Consider the person who has grown up in an organisation and then gets promoted to the Executive Board or becomes CEO. Suddenly all the parameters around belonging get disrupted and change. No longer can he or she be seen to belong to the rank and file. Their new responsibilities mean that they have in some senses to combine being “insiders“ with being sufficient of an “outsider“ to bring the broader perspective to decision making that is required of a Board Director. Their ability to bring the “outside in“ to the organisation needs to be just as strong as their sense of “belonging“ within the organisation.
Taking this one step further, reflect then on the move from executive to non-executive roles. Here, in one sense, there is greater clarity. Your job is absolutely to bring an external objective perspective and arguably to inhabit the role of “non-belonging outsider“. Very few things are that one dimensional and obviously at the same time it is important to establish close relationships with colleagues on the Board. That notwithstanding, many first time NEDs report missing that sense of belonging that they had in their executive roles.
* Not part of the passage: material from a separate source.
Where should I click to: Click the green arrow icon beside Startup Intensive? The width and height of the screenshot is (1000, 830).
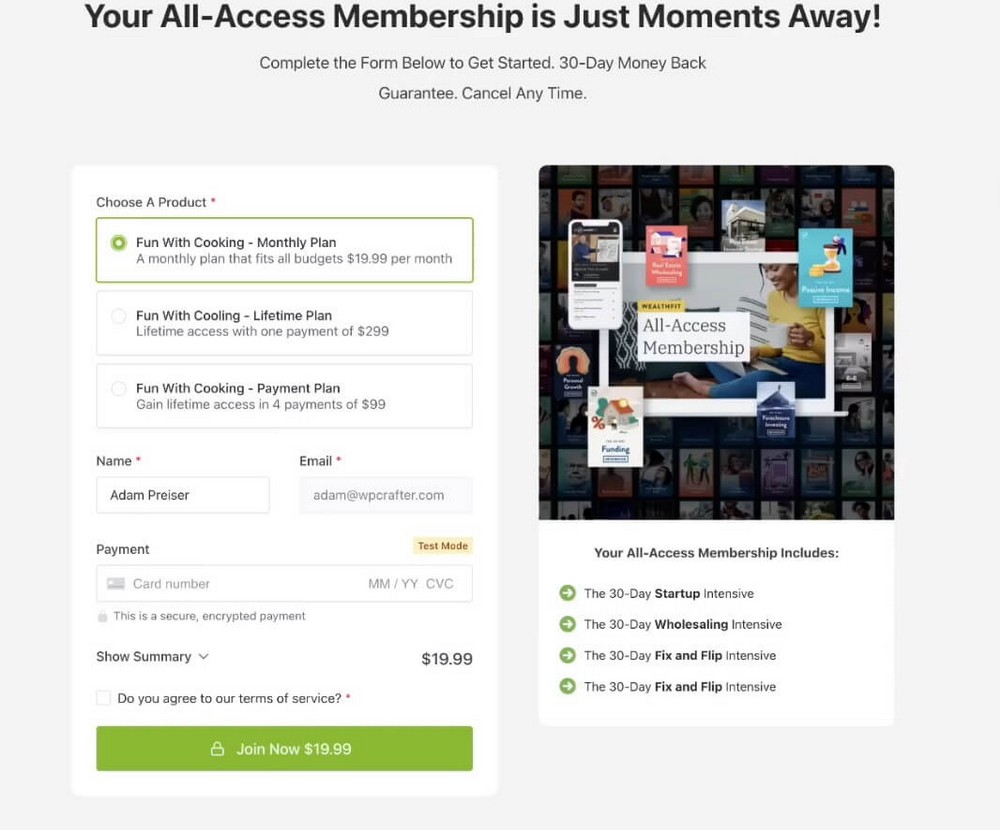[x=567, y=593]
Like NEDs, as coaches or consultants we must never “belong“ in an organisational system to the extent that we become part of it. That way we too will suffer from the same inevitable blindness that afflicts people within it. “There are none so blind as those who will not see“ is an expression most of us are familiar with. The second part is equally true: “the most deluded people are those who choose to ignore what they already know“.
Board Directors need to be aware that the need to belong, amongst other things, can result in delusion.